For now I've archived the messages that were coming through if you want to SSH into the broker and take a closer look. See ~/largemessagesize-redis.aof for the audit, specifically the large messages on lines 263, 308, 419, 435, 449, and 5465.

I see two options here, and I think we should consider both:

  1. Raise the http.max_content_length to something larger (e.g. 256MB).
    • however... for cases where large messages do go through, the browser will hate receiving a 16MB+ JSON message in kibana whenever the event may show up in the table via a query.
  2. Adjust the logger so that it's not creating such large log messages; it's a huge burden on all systems.
dpb587 commented 11 years ago

@sopel, thoughts on a preferred direction for this issue?

dpb587 commented 11 years ago

@mrdavidlaing suggests trimming the log message when shipping; I like that best and will pursue that instead of the other two options.

sopel commented 11 years ago

@dpb587 - thanks for the detailed analysis, and I completely agree: our use case is currently more concerned about availability of the logsearch functionality rather than never loosing any data in exceptional cases even. The latter would come as a surprise for users though (and an unnoticed one even), so it would probably make sense to log that such a truncation is happening (and count those exceptions too, even though they shouldn't occur anymore once truncation is in place) - is there an option to log a trimming event somehow?

dpb587 commented 11 years ago

@mrdavidlaing, what is the maximum length of log message you want to support before it starts trimming? 1kb, 16kb, 64kb, 128kb, 256kb, 512kb, 1mb, ...?

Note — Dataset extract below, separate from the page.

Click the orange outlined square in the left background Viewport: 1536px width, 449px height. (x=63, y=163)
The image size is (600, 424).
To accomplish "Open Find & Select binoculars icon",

mrdavidlaing commented 11 years ago

Erm, 1mb?

dpb587 commented 11 years ago

I've updated the PPE broker with this code so it will no longer be an issue in the cluster.

@mrdavidlaing, you may want to update your local shipper configuration with the ruby filter to save some WAN bandwidth if more large messages come through.